Le gouvernement français et les entreprises françaises interviennent de manière centrale dans le financement de la politique d’investissement du Président Macky Sall. Les entreprises françaises sont engagées dans des projets en partenariat public-privé, le gouvernement français fournit directement du financement notamment à travers ses institutions propres (comme l’Agence Française de Développement) mais également à travers les institutions européennes, le gouvernement français appuie également le gouvernement sénégalais par son jeu d’influence dans la communauté internationale et les institutions financières régionales et mondiales comme le Fond Monétaire International, la Banque Mondiale et la Banque Africaine de Développement. Par ce, la diplomatie et les entreprises françaises cautionnent et appuient les priorités du gouvernement de Macky Sall. La dette publique du Sénégal a plus que doublée depuis l’accession au pouvoir du Président Macky Sall et est estimé à plus de 6 000 milliards à la fin de l’exercice 2018. Par comparaison, entre 2000 et 2011 la dette publique du Sénégal n’a augmenté que de 11 %. Les populations, ne risquent-elles pas de rejeter ces dettes comme des « dettes odieuses » sans bénéfices dans leur vie de tous les jours ?

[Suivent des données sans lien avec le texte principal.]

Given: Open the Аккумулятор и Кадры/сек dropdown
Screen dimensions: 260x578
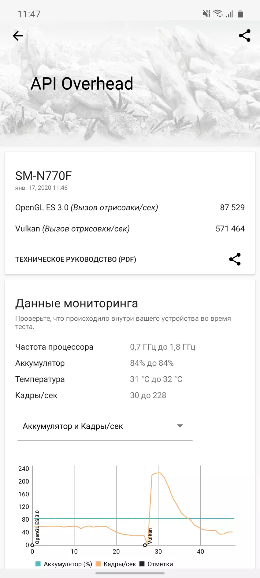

Aujourd’hui, la France est engagée dans un conflit armé et idéologique important dans le Sahel. Une victoire de long terme dans la région ne saurait se faire sans une redéfinition du modèle de relation économique et stratégique de la France vis-à-vis les pays de la région au risque de déstabiliser ces pays et d’aliéner les jeunes et les classes moyennes et populaires dont la majorité est née après la fin de la période de colonisation. La vision et la direction actuelle de la politique extérieure française dans la région ne sauraient mener qu’à un échec stratégique et moral. Pourtant, il existe une classe politique et une société civile sénégalaise et africaine forte et mature en mesure de développer une relation économique et politique gagnant-gagnant avec la France. Thomas Sankara disait que « quand le peuple se met debout, l’impérialisme tremble. »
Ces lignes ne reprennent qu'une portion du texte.